Le président de la République, Félix-Antoine Tshisekedi Tshilombo, est monté au créneau face à la polémique autour du port des cheveux tressés dits « dreadlocks », qui agite depuis quelques jours une partie de l’opinion publique congolaise, notamment à Kinshasa.
Lors du Conseil des ministres, le Chef de l’État a tenu à rappeler les principes fondamentaux qui doivent guider à la fois l’action publique et le comportement des citoyens. Le compte rendu de cette réunion, lu à la télévision nationale par le ministre de la Communication et des Médias, Patrick Muyaya, met en avant l’attachement du Président au respect des droits et libertés garantis par la Constitution.
« Notre Constitution garantit à nos concitoyens un ensemble de droits et libertés fondamentaux, assurant la protection de la dignité humaine et de la liberté individuelle », a rappelé le porte-parole du gouvernement.

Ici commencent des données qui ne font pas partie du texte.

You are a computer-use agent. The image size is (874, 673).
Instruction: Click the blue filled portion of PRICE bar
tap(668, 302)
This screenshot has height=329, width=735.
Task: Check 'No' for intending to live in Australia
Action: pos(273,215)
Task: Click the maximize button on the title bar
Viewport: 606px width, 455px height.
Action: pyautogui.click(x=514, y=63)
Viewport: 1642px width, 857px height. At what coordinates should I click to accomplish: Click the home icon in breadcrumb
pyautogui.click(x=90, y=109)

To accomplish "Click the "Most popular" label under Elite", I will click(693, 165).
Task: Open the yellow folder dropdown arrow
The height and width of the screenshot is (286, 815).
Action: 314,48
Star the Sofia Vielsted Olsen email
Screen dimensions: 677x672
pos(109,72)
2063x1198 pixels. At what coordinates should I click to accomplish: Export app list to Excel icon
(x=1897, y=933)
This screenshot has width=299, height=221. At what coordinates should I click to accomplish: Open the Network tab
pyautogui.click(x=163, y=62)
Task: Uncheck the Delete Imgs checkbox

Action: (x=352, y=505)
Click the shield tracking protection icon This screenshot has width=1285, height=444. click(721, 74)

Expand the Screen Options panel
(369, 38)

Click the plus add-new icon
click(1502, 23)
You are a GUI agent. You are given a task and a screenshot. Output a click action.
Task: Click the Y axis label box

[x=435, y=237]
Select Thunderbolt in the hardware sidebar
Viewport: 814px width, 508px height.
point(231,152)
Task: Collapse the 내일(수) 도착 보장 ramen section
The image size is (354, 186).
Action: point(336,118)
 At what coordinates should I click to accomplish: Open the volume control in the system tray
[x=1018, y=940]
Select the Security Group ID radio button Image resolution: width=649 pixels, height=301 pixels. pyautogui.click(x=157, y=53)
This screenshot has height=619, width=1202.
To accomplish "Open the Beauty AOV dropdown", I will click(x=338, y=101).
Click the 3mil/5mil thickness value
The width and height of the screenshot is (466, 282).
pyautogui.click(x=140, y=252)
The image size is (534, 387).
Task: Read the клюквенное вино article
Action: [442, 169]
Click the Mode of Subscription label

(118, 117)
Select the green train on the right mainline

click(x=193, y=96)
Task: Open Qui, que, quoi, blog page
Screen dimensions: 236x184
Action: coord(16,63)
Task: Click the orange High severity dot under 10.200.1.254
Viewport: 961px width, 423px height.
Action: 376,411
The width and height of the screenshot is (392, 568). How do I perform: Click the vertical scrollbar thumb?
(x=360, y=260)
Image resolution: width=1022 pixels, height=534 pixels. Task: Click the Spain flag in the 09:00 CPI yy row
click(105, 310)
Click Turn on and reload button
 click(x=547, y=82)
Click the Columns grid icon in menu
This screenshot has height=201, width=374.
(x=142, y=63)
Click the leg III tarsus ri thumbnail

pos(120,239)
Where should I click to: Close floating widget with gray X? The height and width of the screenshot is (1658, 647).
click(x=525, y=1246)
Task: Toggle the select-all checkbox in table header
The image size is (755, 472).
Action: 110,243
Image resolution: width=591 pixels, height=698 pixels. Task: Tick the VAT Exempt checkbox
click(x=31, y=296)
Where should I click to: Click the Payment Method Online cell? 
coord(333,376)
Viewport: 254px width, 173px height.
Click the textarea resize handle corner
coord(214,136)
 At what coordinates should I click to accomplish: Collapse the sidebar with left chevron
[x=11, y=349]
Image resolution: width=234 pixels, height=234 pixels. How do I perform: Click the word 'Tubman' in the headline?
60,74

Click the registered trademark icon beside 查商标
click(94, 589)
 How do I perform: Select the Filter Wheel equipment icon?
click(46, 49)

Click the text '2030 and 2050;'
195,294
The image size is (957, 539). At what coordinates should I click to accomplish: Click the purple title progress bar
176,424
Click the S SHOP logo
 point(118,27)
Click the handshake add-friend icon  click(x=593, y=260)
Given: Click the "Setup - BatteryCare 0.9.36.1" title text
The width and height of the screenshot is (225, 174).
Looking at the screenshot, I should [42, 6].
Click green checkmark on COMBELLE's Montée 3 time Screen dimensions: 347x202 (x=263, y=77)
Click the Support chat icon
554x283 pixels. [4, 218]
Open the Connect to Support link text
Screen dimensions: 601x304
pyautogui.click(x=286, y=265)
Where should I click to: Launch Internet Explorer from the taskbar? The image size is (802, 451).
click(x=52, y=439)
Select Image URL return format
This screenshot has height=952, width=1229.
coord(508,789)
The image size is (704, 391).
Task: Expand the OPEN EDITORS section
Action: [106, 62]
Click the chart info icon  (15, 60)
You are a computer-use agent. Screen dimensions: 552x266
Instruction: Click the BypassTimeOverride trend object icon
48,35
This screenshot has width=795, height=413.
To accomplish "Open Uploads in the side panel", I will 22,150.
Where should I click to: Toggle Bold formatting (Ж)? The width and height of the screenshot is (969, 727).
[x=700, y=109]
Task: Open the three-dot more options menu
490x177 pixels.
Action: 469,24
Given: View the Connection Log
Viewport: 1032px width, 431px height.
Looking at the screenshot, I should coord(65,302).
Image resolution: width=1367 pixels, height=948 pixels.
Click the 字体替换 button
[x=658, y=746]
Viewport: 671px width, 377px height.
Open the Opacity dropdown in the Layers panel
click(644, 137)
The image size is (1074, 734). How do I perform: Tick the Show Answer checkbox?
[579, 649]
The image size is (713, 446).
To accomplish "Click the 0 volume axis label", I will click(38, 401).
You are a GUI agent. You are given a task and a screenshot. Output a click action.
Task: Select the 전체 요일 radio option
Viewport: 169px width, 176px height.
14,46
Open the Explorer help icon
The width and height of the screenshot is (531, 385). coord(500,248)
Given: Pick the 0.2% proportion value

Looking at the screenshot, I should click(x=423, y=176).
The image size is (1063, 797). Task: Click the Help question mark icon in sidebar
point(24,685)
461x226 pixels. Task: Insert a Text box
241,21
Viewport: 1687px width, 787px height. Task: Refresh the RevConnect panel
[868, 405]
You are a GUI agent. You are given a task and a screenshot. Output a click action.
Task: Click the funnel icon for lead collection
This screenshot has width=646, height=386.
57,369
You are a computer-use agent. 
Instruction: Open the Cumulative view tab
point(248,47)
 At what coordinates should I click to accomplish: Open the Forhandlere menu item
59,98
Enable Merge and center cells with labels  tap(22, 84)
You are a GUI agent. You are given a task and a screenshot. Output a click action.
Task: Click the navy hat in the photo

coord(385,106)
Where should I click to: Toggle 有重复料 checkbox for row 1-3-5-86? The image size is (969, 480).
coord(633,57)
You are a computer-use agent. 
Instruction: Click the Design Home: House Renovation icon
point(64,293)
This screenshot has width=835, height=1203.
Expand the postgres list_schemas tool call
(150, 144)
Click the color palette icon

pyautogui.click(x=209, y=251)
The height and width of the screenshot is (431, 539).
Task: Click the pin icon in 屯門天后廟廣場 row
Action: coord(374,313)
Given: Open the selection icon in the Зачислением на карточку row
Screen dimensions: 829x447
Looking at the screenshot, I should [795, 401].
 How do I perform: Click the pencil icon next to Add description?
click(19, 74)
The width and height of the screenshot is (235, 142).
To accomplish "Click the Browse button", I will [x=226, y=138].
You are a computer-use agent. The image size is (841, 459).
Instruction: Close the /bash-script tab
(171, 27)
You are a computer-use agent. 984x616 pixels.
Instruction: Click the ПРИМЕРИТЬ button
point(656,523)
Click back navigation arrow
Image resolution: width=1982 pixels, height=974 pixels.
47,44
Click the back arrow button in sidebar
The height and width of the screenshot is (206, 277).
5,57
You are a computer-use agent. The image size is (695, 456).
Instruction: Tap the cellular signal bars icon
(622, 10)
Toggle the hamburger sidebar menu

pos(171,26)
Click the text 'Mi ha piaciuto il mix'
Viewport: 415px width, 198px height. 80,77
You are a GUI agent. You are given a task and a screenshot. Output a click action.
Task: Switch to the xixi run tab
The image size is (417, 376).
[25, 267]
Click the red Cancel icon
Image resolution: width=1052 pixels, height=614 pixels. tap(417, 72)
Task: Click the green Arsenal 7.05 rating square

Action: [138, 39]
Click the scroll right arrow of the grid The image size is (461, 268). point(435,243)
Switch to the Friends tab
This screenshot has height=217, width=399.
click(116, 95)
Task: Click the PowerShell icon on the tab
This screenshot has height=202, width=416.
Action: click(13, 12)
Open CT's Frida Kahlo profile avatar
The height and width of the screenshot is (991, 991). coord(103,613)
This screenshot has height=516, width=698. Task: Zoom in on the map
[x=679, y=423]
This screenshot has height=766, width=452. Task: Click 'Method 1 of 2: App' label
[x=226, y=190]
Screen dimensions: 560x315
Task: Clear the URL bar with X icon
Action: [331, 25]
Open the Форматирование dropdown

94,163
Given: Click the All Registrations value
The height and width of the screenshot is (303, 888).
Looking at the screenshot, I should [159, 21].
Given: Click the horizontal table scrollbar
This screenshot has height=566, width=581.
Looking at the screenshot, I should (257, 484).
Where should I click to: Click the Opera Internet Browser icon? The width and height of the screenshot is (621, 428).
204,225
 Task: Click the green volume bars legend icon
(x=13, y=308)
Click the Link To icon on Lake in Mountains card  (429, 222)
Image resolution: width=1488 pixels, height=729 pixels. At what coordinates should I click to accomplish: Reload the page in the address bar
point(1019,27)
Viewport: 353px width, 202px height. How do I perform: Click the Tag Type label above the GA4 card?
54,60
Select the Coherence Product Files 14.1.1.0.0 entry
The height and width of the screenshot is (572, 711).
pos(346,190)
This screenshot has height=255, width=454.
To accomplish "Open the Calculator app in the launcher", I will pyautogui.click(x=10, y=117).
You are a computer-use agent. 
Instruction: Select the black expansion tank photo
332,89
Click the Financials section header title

Cette sortie intervient dans un contexte de vives réactions, notamment chez les jeunes, autour de la place des dreadlocks dans les établissements scolaires et certains espaces publics. Entre considérations culturelles, identitaires et disciplinaires, le sujet divise l’opinion.
Pour tenter d’apaiser les tensions et encadrer le débat, le Président de la République a instruit plusieurs membres du gouvernement, notamment ceux en charge de l’Intérieur, de l’Éducation nationale et de la Jeunesse, de proposer des mesures adaptées. L’objectif est de sensibiliser la jeunesse tout en veillant au respect des valeurs nationales et des libertés individuelles.
À travers cette prise de position, Félix Tshisekedi entend réaffirmer l’équilibre entre l’autorité de l’État et le respect des droits fondamentaux, dans un contexte où les questions sociétales occupent une place croissante dans le débat public en République démocratique du Congo.